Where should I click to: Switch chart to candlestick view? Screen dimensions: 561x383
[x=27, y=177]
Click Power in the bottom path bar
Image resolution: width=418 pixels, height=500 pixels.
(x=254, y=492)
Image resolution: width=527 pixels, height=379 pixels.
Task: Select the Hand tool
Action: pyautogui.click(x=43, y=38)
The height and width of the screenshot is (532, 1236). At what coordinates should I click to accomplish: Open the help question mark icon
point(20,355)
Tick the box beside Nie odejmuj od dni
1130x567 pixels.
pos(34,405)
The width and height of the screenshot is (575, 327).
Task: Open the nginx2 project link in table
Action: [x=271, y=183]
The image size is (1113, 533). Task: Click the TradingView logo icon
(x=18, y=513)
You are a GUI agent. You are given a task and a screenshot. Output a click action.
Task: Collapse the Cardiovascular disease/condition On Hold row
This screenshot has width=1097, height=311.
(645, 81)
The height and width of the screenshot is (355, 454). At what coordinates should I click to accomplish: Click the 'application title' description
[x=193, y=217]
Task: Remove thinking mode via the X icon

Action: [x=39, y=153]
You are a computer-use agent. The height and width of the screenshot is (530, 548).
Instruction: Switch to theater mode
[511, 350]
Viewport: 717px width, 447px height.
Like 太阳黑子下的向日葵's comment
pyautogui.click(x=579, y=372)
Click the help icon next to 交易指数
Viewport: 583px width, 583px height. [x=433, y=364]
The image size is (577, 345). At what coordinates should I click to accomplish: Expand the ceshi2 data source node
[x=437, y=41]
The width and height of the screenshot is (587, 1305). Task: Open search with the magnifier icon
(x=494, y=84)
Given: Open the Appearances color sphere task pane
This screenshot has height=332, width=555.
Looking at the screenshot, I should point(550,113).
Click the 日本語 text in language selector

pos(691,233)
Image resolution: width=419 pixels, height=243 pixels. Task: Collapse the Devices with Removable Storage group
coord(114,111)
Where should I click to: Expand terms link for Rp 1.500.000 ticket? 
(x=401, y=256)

## TASK TO COMPLETE
Quote every line from the line containing "Image resolution: width=419" through the closing line of the listing, including both.

## WRITTEN SOLUTION
Image resolution: width=419 pixels, height=243 pixels. Task: Collapse the Devices with Removable Storage group
coord(114,111)
Where should I click to: Expand terms link for Rp 1.500.000 ticket? 
(x=401, y=256)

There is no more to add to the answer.